Padre Piergiorgio è nato a Cavarzere, in provincia di Vicenza. Da settembre vive nella comunità saveriana di Ancona dove è vice maestro dei novizi
Il Signore mi ha fatto nascere in una tipica famiglia veneta: molti figli, poche possibilità economiche ma tanto affetto. Già da bambino, mi sembrava che il Signore mi chiamasse al sacerdozio e sono entrato in seminario. Ma avvertivo anche una forte attrattiva alla vita missionaria, specialmente dopo l'incontro con due saveriani: p. Alessandro Patacconi, un marchigiano che sprizzava gioia da tutti i pori, e p. Valter Gardini, un mantovano che mi ha insegnato a prepararmi seriamente alla missione.
Il martirio missionario
Sono entrato tra i saveriani nel 1965, quando il Congo aveva martirizzato i primi tre saveriani: p. Luigi Carrara, p. Giovanni Didonè e fratel Vittorio Faccin. Sono cresciuto con l'idea che il martirio sia parte integrante della missione, un'eventualità che fa parte della nostra vocazione missionaria. Tutti dobbiamo essere spiritualmente preparati al martirio e anche le nostre famiglie devono esserne coscienti. Non c'è infatti testimonianza più significativa che dare la propria vita per il vangelo.

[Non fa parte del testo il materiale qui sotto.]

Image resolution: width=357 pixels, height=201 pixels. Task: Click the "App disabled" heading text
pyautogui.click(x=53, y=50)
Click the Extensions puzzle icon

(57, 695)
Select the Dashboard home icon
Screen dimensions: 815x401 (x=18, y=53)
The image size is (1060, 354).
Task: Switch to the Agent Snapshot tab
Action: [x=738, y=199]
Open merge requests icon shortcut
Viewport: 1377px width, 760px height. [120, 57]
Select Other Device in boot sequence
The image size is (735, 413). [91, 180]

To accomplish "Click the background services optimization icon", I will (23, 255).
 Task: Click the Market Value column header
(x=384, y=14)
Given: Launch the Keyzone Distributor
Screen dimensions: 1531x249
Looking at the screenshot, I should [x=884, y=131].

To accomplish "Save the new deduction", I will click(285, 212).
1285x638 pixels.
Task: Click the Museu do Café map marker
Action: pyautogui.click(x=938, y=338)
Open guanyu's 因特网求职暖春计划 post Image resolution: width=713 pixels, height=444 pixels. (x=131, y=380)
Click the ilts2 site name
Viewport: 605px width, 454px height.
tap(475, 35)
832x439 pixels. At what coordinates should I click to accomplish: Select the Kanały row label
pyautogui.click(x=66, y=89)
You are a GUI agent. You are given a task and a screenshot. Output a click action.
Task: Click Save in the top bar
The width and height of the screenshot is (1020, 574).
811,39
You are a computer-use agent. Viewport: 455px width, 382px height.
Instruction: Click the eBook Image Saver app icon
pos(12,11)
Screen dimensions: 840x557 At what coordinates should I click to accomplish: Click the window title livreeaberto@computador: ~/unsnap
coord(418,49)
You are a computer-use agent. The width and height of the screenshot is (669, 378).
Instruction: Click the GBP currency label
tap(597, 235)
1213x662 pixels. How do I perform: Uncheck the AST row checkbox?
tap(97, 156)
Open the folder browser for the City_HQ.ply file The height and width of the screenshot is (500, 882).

Nel 1969, dopo l'ordinazione sacerdotale, sono partito per la Gran Bretagna. Iniziava così una lunga assenza dall'Italia, per ben 32 anni. La mia prima esperienza missionaria è stata in Africa, nella Sierra Leone. Ma dopo tre anni sono dovuto tornare per motivi di salute. La seconda esperienza più lunga è stata in Asia, nelle Filippine. Mi rimane dentro una profonda nostalgia.
Per tutta la vita
La missione mi ha sicuramente cambiato: da protagonista nelle scelte operative a cui imprimevo il mio ritmo, sono diventato un semplice collaboratore, rispettoso delle scelte pastorali e dei ritmi della chiesa locale. Questo è forse il cambiamento più grande per il missionario che proviene da una chiesa europea. Le giovani chiese vogliono essere protagoniste della loro crescita e dell'evangelizzazione.
Il missionario è mandato alle genti, fuori dal proprio ambiente, per tutta la vita. Queste caratteristiche sono irrinunciabili per noi saveriani. Dal giorno in cui la missione è diventata la ragione della nostra esistenza, non abbiamo motivo per restare. È per questo che desideriamo partire: “chi ha conosciuto la gioia dell'incontro con Cristo non può tenerla chiusa dentro di sé, deve irradiarla”.
Cari lettori e lettrici, in modo diverso, tutti siamo invitati a continuare la missione di Gesù. Tutti siamo chiamati a collaborare, nella propria situazione di vita. Quanto a me, io ho offerto la mia vita alla missione. E continuo a farlo, giorno dopo giorno, senza essermi mai pentito.